28 December 2023
Daniel Senger of CDI Global China – Wilton Partners writes on LinkedIn that China misjudged the rapid expansion of its electric vehicle sector, leaving a shortfall of skilled technicians as young people shun manufacturing careers.
Xing Wei graduated from a vocational high school in northeastern China in 2003 and went to work as an electrician in an auto parts factory in the country’s south. The only set of wheels he could afford was a black, three-speed bicycle.
He earned $1,150 a year and shared a sweltering dormitory room with three other workers. “There was air-conditioning, but because we had to pay the electricity ourselves, we basically didn’t turn it on,” Mr.

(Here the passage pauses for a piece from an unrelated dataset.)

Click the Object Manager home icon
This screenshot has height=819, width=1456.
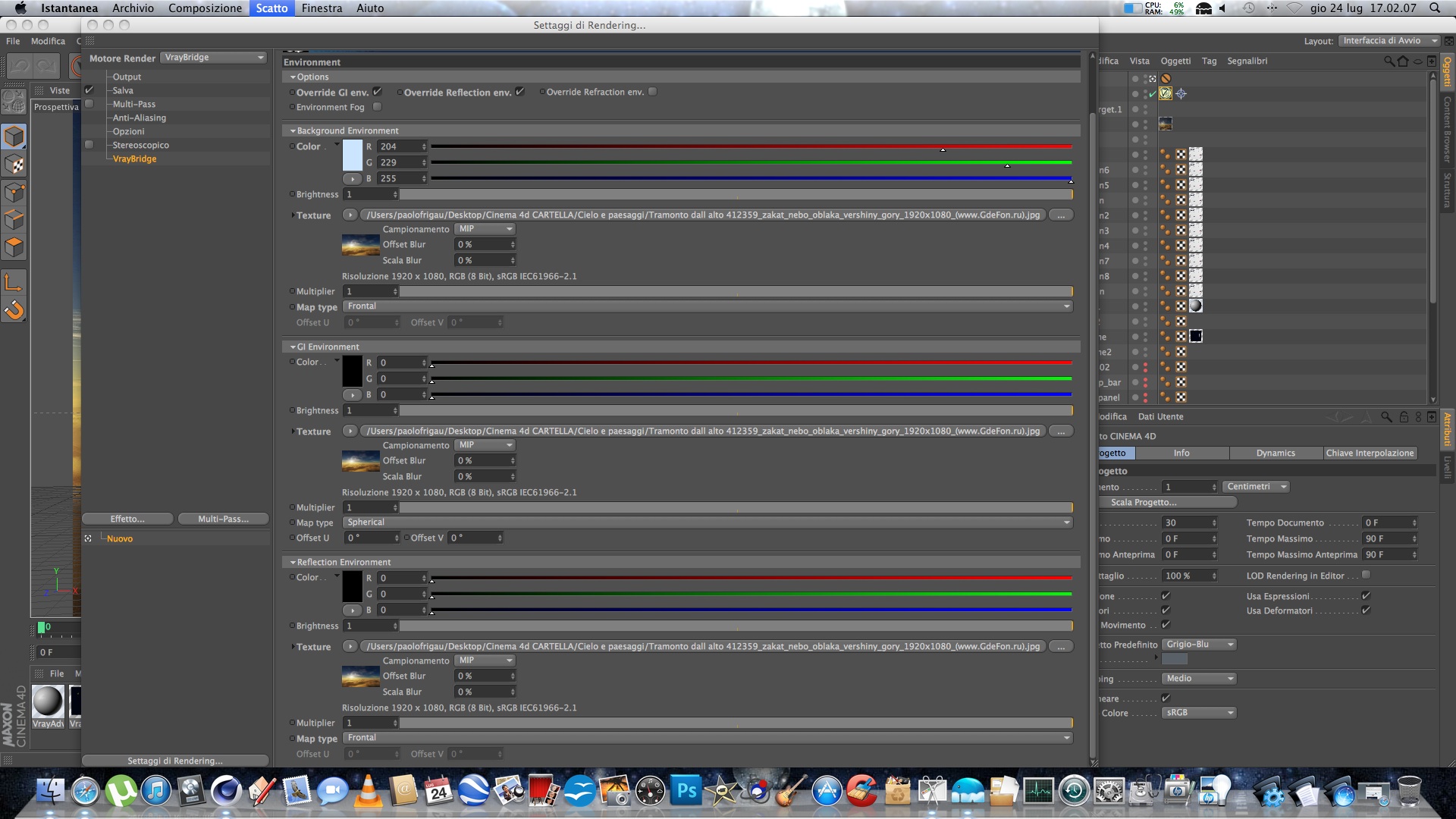tap(1403, 61)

Xing said.
Two decades later, Mr. Xing, 42, makes close to $60,000 a year. He works as a senior electrician installing industrial robots at electric car factories for Nio, a Chinese automaker. Last winter, he bought a $52,000 Nio ES6 sport utility vehicle.
More than 1.5 million people now work at dozens of electric vehicle companies in China and their suppliers. The largest of them, BYD, has 570,000 workers, compared with 610,000 worldwide for Detroit’s Big Three combined.
A report issued last year by the Shanghai government found that the highest-paid 10 percent of senior factory technicians earned at least $51,000 a year.
…more than two-fifths of the country’s 11 million college graduates each year study topics related to science and engineering. That is double the proportion in the United States, which also has a shortfall of welders, electricians and other industrial workers.
But many of those college graduates aspire to work in white-collar jobs at internet companies and the civil service, not at factories.